Video Captioning in Military Scenarios
Role: AI Engineer
Company: ST Engineering
Project Date: Sept 2024 – May 2025
Project Overview
Our team was tasked to develop a video captioning system that can generate captions for military scenarios. The system should be able generate detailed captions that describe the actions and events taking place in the video. The system should also be able to generate captions that are relevant to the military context, such as identifying specific objects, actions, and events that are relevant to military operations. We were also tasked to ensure that the system is able to generate captions in real-time, so that it can be used in live military operations. We named our final model DeepSub, a fine-tuned vision transformer model with InternVL2 as the base open source model.
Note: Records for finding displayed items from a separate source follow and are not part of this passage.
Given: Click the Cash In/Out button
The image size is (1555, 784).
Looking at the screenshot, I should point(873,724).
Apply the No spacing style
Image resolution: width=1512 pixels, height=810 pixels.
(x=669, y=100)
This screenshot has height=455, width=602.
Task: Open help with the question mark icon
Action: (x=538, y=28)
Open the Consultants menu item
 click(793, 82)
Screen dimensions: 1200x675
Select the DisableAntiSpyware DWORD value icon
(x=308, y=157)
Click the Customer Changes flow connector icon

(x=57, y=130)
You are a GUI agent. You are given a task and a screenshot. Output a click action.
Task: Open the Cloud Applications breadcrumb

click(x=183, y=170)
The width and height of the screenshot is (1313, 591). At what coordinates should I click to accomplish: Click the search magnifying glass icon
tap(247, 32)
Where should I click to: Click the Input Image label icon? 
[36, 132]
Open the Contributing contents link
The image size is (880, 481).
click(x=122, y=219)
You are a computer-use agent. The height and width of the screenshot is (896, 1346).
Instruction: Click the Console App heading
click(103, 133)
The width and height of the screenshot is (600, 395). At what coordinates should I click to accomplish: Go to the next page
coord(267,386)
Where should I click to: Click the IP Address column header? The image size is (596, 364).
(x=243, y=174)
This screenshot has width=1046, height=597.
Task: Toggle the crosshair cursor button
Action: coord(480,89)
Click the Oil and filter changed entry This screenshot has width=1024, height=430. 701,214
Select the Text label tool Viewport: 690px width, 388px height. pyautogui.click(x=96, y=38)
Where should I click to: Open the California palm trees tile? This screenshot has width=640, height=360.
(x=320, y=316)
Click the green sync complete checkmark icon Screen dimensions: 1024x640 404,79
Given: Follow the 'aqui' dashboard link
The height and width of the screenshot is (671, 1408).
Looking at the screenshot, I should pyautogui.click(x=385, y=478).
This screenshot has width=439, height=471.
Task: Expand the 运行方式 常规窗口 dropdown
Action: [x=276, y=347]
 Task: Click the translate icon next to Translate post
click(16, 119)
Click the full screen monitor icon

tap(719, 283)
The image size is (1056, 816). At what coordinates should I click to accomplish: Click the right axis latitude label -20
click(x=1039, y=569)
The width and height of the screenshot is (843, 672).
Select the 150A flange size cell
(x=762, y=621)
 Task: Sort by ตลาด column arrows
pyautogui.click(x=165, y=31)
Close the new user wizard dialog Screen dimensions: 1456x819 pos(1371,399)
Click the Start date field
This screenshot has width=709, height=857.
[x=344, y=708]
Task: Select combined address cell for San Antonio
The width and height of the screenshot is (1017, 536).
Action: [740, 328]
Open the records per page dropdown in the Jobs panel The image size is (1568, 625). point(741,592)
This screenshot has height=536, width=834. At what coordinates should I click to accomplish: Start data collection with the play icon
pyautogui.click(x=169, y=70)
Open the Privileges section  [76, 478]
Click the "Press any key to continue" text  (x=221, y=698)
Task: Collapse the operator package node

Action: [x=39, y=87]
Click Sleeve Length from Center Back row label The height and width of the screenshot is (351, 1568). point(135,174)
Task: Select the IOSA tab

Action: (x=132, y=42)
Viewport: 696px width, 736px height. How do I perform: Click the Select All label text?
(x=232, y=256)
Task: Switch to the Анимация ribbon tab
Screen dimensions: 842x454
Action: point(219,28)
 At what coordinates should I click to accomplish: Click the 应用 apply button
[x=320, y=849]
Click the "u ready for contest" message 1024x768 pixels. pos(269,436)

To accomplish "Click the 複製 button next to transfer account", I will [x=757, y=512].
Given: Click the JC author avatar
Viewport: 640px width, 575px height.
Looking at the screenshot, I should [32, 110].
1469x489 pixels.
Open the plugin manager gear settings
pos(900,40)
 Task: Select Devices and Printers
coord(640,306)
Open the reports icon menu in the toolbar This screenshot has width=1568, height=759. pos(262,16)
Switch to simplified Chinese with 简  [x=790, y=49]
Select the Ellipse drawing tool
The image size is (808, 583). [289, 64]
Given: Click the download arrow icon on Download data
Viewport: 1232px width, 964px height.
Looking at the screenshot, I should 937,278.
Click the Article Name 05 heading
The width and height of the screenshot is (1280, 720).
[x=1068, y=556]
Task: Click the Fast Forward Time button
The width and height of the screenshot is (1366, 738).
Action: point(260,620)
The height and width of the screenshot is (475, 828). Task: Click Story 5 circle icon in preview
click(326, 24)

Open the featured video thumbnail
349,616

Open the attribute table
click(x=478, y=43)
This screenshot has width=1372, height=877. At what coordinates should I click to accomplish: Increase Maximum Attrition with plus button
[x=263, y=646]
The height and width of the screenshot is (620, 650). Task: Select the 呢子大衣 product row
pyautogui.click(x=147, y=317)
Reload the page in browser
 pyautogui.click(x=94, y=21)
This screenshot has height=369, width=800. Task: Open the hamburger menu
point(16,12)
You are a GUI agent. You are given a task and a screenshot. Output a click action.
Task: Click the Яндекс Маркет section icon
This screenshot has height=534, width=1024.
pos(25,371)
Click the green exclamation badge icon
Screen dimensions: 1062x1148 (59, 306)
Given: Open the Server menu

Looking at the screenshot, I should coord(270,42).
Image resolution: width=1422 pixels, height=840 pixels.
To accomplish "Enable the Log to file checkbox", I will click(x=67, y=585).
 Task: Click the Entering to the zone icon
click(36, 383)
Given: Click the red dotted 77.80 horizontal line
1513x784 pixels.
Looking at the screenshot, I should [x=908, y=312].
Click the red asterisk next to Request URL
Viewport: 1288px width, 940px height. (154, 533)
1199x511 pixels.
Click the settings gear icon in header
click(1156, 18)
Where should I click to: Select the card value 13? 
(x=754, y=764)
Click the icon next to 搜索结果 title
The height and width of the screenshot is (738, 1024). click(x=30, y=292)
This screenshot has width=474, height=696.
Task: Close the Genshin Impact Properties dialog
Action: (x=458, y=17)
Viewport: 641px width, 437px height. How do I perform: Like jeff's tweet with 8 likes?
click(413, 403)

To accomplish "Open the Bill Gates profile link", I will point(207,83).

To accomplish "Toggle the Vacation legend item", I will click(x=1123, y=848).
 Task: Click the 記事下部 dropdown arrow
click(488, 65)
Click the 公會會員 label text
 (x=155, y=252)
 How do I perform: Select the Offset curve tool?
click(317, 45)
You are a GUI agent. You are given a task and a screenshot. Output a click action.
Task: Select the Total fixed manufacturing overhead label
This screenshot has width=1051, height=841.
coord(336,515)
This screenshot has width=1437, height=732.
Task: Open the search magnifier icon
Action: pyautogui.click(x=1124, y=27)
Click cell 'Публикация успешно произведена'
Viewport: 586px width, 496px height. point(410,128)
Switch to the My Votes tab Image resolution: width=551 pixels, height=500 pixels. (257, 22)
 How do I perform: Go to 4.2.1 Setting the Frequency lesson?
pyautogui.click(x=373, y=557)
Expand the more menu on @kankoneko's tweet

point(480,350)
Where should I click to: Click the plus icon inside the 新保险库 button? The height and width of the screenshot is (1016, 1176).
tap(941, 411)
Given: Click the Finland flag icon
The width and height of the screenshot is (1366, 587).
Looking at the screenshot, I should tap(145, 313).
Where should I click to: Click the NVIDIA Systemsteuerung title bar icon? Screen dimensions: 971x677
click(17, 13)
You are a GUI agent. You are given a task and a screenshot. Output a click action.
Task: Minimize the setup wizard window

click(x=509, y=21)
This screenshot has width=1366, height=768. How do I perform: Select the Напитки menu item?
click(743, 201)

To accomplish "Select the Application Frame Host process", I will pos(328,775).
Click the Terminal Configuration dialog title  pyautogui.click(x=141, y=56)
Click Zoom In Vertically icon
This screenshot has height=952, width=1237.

With our evaluation, our new model has achieved about 4x improvement in military object specificity when generating captions.




Key Contributions
- Research: Conducted research on different architectures like CNNs, LSTMs and Transformers which eventually lead to the final decision of fine-tuning an open source vision transformer model.
- Dataset Curation: Filtered and processed a large-scale video dataset, using open-source multimodal embeddings to identify and extract domain-relevant content, complemented with human evaluation to ensure quality and relevance.
- Model Training: Supervised the process of finetuning the InternVL2 model and evaluation with the curated dataset.
- Model Evaluation: Evaluated the model performance using popular captioning metrics such as METEOR and SPICE, as well as a custom human metric that measures the military object specificity of the generated captions.